Blacks To Be Comics Superheroes -- Five Publishers To Promote Positive Role Models

SAN JOSE, Calif. - Slide over Spiderman. Move your bulk, Hulk. Here come the ebony warriors.

Five black publishers of comic books plan to promote nonwhite superheroes to offer positive role models for blacks. They have formed ANIA, an association of black comic-book publishers, and will begin shipping comic books with black heroes to the nation's 5,000 comics stores in February.

Ebony Warrior; Purge; The Original Man; Heru: Son of Ausar; and Zwanna: Son of Zulu will join several black characters already in comics produced by market leaders Marvel and DC Comics.

But the new black heroes will offer what ANIA founder and President Eric Griffin said is a more "Afro-centric" perspective.

ANIA is a Swahili word meaning to protect and defend. "We feel we are protecting our views and our way of life," Griffin said.

Comic Books by ANIA's members have appeared in black and white over the past two years in black bookstores.
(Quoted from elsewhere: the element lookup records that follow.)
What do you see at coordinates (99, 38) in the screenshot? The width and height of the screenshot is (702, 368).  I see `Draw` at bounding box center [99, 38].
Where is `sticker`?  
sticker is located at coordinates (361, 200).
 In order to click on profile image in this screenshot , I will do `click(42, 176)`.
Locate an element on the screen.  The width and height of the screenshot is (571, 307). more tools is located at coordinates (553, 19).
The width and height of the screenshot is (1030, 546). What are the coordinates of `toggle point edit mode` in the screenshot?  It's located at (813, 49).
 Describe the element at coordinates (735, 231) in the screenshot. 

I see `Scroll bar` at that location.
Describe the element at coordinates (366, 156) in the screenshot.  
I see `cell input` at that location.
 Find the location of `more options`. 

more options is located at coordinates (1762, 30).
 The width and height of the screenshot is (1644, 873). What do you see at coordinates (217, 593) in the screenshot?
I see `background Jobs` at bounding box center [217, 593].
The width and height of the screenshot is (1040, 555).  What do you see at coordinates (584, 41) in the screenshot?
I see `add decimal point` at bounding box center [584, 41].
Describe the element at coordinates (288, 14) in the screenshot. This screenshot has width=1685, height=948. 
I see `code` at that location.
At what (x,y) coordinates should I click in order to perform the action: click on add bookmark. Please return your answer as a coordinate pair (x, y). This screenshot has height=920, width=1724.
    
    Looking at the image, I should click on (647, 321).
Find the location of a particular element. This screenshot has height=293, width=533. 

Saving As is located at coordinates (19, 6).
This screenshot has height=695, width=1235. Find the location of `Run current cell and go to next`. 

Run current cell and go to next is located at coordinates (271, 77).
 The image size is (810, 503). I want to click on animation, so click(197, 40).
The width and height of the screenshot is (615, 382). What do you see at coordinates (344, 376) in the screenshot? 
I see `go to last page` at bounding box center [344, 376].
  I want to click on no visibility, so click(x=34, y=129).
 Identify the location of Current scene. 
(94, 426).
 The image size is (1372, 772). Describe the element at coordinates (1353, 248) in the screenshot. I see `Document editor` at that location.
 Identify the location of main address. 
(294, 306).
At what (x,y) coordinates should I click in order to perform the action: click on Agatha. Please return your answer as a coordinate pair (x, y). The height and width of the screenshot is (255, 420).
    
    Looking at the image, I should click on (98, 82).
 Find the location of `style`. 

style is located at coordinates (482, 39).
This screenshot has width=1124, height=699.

Starting in February, they will appear in full color under one ANIA imprint and be distributed nationwide, Griffin said.

ANIA, based in Sunnyvale, claims that existing heroes don't always offer positive role models for black youngsters.

"Most of them are hoodlums and thugs without any direction," said Griffin, a 24-year-old former engineer with Apple Computer.

ANIA's comics will focus on the African roots of American blacks as well as issues such as AIDS, racism, guns and violence. Their goal is to instill in their young readers a sense of hope and a belief in their self-worth.

Heru: Son of Ausar takes place in Kemet, an African name for ancient Egypt. Ebony Warrior battles bad guys but is educated, interested in history and reads.